-- begin --

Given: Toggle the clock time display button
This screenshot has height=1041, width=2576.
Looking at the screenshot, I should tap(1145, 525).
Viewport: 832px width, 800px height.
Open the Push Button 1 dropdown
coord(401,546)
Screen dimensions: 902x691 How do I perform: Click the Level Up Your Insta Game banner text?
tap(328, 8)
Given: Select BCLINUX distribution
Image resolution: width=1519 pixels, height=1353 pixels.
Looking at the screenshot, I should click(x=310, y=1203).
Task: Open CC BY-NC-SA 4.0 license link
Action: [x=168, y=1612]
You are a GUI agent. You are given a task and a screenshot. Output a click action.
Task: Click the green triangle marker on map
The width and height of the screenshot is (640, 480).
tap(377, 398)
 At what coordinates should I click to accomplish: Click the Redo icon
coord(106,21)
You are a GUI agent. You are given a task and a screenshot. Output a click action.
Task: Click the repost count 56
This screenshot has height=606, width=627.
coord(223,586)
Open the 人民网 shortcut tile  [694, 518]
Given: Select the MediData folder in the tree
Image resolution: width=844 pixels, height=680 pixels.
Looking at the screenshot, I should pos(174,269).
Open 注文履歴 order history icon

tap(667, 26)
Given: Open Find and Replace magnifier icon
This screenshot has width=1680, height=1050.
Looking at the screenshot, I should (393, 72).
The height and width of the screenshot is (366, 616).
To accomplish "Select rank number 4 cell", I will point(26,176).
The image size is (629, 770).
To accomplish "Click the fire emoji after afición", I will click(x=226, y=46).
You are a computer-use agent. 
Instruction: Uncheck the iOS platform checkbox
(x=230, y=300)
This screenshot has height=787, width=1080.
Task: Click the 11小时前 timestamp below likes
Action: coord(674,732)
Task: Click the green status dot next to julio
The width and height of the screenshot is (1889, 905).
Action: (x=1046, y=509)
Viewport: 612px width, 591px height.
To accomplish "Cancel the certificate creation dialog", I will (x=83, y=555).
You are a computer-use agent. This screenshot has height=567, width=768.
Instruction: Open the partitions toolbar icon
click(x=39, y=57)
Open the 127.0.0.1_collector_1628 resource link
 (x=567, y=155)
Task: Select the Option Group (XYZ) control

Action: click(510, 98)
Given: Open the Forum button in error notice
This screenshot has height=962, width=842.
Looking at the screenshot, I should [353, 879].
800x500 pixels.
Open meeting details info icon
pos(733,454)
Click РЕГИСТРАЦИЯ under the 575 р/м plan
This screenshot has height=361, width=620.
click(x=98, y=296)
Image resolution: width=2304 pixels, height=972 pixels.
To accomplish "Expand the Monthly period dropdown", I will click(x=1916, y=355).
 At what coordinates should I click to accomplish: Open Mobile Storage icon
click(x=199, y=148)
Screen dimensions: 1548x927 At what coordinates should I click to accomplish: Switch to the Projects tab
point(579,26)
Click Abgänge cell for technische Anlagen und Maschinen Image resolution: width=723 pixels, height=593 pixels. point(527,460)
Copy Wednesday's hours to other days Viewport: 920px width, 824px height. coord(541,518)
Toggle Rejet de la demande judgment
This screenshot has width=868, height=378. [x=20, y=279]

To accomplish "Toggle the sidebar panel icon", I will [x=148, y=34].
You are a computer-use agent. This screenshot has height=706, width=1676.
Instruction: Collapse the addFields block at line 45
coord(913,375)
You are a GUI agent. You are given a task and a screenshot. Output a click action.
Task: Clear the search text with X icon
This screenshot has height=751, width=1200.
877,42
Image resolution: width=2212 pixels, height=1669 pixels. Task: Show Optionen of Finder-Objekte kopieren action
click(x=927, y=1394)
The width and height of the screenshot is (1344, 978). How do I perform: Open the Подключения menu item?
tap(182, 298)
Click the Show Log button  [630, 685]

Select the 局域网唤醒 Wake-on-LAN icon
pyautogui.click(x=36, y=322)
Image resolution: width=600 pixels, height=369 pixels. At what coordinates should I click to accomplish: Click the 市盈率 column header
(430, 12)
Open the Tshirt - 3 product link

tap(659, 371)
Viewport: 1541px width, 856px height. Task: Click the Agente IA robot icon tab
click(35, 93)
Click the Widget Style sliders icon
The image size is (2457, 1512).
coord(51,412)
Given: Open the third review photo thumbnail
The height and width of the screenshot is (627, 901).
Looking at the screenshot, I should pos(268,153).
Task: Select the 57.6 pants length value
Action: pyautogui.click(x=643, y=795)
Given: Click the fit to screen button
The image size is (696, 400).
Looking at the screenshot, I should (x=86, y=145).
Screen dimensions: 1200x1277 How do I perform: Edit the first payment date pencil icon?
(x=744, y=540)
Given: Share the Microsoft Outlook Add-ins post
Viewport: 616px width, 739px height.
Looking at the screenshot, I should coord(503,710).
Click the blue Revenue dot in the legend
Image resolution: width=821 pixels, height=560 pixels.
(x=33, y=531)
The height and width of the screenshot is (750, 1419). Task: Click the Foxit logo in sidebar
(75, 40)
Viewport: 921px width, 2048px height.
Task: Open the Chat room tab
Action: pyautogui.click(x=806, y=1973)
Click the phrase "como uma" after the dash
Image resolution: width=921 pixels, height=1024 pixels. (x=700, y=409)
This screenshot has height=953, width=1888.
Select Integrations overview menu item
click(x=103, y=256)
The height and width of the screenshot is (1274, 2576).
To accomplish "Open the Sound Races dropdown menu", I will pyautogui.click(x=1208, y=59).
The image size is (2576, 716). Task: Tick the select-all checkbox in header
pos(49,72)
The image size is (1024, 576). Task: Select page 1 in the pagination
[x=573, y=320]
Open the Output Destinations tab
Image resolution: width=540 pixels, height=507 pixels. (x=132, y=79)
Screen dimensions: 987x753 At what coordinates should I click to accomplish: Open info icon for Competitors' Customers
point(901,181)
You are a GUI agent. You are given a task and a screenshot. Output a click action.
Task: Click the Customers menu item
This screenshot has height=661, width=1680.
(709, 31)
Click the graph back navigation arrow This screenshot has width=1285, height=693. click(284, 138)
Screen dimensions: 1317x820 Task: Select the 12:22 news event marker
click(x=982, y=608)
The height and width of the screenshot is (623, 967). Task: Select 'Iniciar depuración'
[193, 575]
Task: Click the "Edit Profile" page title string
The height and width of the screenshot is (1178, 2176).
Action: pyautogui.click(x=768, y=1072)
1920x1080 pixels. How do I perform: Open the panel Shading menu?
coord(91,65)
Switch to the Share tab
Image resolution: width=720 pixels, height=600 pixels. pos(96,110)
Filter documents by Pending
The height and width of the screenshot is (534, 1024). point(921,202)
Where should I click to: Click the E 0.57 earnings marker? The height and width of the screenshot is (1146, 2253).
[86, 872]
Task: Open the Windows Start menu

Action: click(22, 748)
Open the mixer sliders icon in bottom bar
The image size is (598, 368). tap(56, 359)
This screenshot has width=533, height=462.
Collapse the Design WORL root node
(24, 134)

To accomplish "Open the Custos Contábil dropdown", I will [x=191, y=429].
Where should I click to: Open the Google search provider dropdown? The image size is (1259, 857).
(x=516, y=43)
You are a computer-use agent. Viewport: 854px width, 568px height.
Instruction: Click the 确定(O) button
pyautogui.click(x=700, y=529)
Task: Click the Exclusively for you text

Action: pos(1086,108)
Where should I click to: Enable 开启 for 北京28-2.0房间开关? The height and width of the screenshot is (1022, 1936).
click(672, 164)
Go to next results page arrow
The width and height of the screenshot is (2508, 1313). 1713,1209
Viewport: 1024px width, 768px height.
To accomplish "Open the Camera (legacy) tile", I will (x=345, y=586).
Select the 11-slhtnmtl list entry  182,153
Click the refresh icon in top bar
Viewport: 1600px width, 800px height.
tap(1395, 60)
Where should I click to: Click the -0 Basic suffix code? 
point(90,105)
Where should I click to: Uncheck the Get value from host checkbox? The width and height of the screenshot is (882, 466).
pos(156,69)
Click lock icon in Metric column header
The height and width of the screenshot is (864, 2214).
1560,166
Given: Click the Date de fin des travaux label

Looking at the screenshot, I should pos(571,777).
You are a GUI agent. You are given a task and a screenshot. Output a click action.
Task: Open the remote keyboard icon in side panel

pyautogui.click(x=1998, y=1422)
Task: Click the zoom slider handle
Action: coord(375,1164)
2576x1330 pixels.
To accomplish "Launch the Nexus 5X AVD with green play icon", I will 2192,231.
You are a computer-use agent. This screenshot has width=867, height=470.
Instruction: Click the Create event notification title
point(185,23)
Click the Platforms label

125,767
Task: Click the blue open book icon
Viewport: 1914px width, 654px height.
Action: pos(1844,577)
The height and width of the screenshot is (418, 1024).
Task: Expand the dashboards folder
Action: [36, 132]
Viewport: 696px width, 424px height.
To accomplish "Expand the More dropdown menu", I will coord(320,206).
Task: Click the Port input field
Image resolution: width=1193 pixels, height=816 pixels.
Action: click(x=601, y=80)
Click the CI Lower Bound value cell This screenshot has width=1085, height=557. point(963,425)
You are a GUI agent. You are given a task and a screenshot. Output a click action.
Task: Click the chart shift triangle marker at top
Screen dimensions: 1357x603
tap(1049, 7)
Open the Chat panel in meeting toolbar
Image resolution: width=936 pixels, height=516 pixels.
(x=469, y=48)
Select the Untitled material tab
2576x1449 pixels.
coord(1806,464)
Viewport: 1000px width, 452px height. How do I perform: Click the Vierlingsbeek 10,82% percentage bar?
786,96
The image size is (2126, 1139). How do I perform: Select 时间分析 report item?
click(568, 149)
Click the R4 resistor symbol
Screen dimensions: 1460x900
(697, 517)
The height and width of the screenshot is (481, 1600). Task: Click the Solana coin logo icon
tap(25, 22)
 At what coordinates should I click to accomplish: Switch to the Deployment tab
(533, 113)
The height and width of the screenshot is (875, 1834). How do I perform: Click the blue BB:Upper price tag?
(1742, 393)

-- end --

— Problem to solve —
Return every line of the rows above that contains the string "coordinates". Case counts.

— Answer in full —
 At what coordinates should I click to accomplish: Click the Redo icon
 At what coordinates should I click to accomplish: Open Mobile Storage icon
Screen dimensions: 1548x927 At what coordinates should I click to accomplish: Switch to the Projects tab
Image resolution: width=600 pixels, height=369 pixels. At what coordinates should I click to accomplish: Click the 市盈率 column header
Screen dimensions: 987x753 At what coordinates should I click to accomplish: Open info icon for Competitors' Customers
 At what coordinates should I click to accomplish: Switch to the Deployment tab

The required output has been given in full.